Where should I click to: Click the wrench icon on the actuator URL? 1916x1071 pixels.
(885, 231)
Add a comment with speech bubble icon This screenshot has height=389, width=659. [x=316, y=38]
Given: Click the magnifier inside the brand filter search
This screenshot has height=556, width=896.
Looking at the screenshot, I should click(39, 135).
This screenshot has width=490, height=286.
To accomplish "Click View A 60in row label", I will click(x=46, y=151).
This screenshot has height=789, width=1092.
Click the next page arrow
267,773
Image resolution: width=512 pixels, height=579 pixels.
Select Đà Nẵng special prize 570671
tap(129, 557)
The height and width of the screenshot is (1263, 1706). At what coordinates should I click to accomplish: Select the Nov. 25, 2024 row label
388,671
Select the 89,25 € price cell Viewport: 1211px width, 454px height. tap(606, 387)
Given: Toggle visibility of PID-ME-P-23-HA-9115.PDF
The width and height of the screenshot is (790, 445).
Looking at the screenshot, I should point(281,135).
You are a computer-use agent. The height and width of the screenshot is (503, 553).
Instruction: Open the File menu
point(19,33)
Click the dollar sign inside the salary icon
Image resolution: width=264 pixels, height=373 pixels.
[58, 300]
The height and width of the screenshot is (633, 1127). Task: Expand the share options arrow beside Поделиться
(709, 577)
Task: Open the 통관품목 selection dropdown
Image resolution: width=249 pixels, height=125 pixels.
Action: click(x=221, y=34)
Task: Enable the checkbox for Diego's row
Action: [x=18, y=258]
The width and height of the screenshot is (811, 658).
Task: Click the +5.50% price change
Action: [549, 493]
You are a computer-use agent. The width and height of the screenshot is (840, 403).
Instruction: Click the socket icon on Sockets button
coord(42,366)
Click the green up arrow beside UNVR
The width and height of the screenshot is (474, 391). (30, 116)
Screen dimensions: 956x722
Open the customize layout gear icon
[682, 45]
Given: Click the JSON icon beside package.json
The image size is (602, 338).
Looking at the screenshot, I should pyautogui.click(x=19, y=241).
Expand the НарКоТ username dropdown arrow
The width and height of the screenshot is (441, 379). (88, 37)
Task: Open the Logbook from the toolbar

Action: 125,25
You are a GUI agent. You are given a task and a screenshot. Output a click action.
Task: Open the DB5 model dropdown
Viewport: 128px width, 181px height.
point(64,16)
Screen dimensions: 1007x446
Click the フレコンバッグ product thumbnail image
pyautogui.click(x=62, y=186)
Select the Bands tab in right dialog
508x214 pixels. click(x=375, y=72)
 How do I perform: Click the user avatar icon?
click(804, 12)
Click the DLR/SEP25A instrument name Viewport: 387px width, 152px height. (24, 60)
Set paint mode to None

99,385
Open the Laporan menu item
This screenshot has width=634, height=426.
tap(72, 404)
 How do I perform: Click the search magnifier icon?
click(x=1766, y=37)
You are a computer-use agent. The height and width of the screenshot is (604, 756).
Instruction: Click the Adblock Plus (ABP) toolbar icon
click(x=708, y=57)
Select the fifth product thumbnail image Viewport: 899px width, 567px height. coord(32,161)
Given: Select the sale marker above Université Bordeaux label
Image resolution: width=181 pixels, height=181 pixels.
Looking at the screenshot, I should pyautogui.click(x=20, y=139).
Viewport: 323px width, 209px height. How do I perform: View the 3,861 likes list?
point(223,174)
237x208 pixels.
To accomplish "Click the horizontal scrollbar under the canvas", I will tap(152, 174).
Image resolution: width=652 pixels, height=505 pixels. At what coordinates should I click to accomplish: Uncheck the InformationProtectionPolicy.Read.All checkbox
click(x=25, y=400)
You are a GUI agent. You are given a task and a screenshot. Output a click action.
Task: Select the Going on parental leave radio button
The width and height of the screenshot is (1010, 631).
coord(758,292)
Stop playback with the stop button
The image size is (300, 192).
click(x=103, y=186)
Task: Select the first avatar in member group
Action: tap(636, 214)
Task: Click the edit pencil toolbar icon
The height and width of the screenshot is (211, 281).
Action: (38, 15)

▶ _Exercise instructions_
Output the rows verbatim, beginning at the line that contains "Viewport: 323px width, 209px" and continuing through the final line of the rows.

▶ _Exercise output_
Viewport: 323px width, 209px height. How do I perform: View the 3,861 likes list?
point(223,174)
237x208 pixels.
To accomplish "Click the horizontal scrollbar under the canvas", I will tap(152, 174).
Image resolution: width=652 pixels, height=505 pixels. At what coordinates should I click to accomplish: Uncheck the InformationProtectionPolicy.Read.All checkbox
click(x=25, y=400)
You are a GUI agent. You are given a task and a screenshot. Output a click action.
Task: Select the Going on parental leave radio button
The width and height of the screenshot is (1010, 631).
coord(758,292)
Stop playback with the stop button
The image size is (300, 192).
click(x=103, y=186)
Task: Select the first avatar in member group
Action: tap(636, 214)
Task: Click the edit pencil toolbar icon
The height and width of the screenshot is (211, 281).
Action: (38, 15)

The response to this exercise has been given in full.